A super computer isn’t just a single computer, it’s a lot of them networked together to greatly expand the calculation scaling. If you can imagine a huge data center, with thousands of racks of hardware, CPUs, GPUs and RAM chips all dedicated to the tasks of managing network traffic for major websites, its very similar to that but instead of being built to handle all the ins and outs and complexities of managing network traffic, it’s purely dedicated to doing as many calculations for a specific task, such as protein folding as someone else mentioned, or something like Pixar’s Render Farm, which is hundreds of GPUs all networked together dedicated solely to the task of rendering frames.
With how big and complex any given 3d scenes are in any given Pixar film one single GPU might take 10 hours to calculate the light bounces in a scene to render a single frame, assuming a 90 minute run time, that ~130,000 frames, which is potentially 1,300,000 hours (or about 150 years) to complete just 1 full movie render on a single GPU. If you have 2 GPUs working on rendering frames, you’ve now cut that time down to 650,000 hours. Throw 100 GPUs at the render, we’ve cut time to 13,000 hours, or about a year and a half. Pixar is pretty quiet about their numbers but at least according to the Science of Pixar traveling exhibit during the time of Monster University in 2013, their render farm had about 2000 machines with 24,000 processing cores, and it took 2 years worth of rendering time to render that movie out, and I can only imagine how much bigger their render farm has gotten since then.
Source: https://sciencebehindpixar.org/pipeline/rendering
You’re not building a super computer to be able to play Crysis, you’re building a super computer to do lots and lots and lots of math that might take centuries of calculation to do on a single 16 core machine.
I’m a PhD student and several of my classmates use computing clusters in their work. These types of computers typically have a lot of CPUs, GPUs, or both. The types of simulations they do are essentially putting a bunch of atoms or molecules in a box and seeing what happens in order to get information which is impossible to obtain experimentally. Simulating beyond a few nanoseconds in a reasonable amount of time is extremely difficult and requires a lot of compute time. However, there are plenty of other uses.
The clusters we have would have dozens of these CPUs or GPUs and users would submit jobs to it which would run simultaneously. AMD CPUs have better performance than Intel and Nvidia GPUs have Cuda, which is incorporated into a lot of the software people use for these.
I’ve personally never used anything more than a desktop, though I might apply for some time soon because I’ve got some datasets where certain fits take up to two days each. I don’t want to sit around for a month waiting for these to finish
Run Linpack and see how many flops you get.
https://github.com/icl-utk-edu/hpl/Then compare it to the Top 500 list.

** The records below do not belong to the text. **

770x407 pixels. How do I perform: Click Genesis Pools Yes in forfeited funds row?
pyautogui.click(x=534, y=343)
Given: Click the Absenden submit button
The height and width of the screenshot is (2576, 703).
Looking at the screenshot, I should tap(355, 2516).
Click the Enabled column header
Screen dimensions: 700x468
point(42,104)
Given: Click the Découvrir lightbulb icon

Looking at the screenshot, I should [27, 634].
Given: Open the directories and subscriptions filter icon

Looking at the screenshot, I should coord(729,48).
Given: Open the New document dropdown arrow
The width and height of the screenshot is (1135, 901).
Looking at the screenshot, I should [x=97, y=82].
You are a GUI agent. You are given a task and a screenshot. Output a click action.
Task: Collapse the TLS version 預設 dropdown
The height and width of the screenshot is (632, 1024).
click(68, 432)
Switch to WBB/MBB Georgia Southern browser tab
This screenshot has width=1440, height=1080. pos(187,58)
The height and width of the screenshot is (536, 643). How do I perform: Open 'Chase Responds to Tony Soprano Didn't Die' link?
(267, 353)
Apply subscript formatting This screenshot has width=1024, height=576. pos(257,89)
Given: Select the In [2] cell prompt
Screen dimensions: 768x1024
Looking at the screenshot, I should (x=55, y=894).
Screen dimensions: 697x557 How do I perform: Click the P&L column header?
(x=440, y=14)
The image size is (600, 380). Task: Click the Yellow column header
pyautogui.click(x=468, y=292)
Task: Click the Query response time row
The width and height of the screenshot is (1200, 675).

https://www.top500.org/lists/top500/I bet you are at least 3 orders of magnitude away from the bottom.
They are used to solve problems that would take years on a normal gaming PC.
Problems like what?
What are super-computers used for ?
Its used to build a giant bot network that makes brand new accounts to ask questions in various forums.
A huge factor is how much data you can process at a given time. Often, in the end it’s not that complicated per sample of data. But when you need to run on terra bytes of data (let’s say wide angle telescopes or CERN style experiment) you need huge computer to simulate your system accurately (How does the glue layer size impacts the data?) and process the mountain of data coming from it.
Nowaday, practically speaking it’s just a building full of standard computers and software process dispatching the load between the machines (which isn’t trivial especially when you do mass parallel processing with shared memory)
a supercomputer is usually just a lot of computers on the same (fast) network.
a lot of science and research happens there.
Think of a gaming PC from the 90s. And now imagine asking the same then.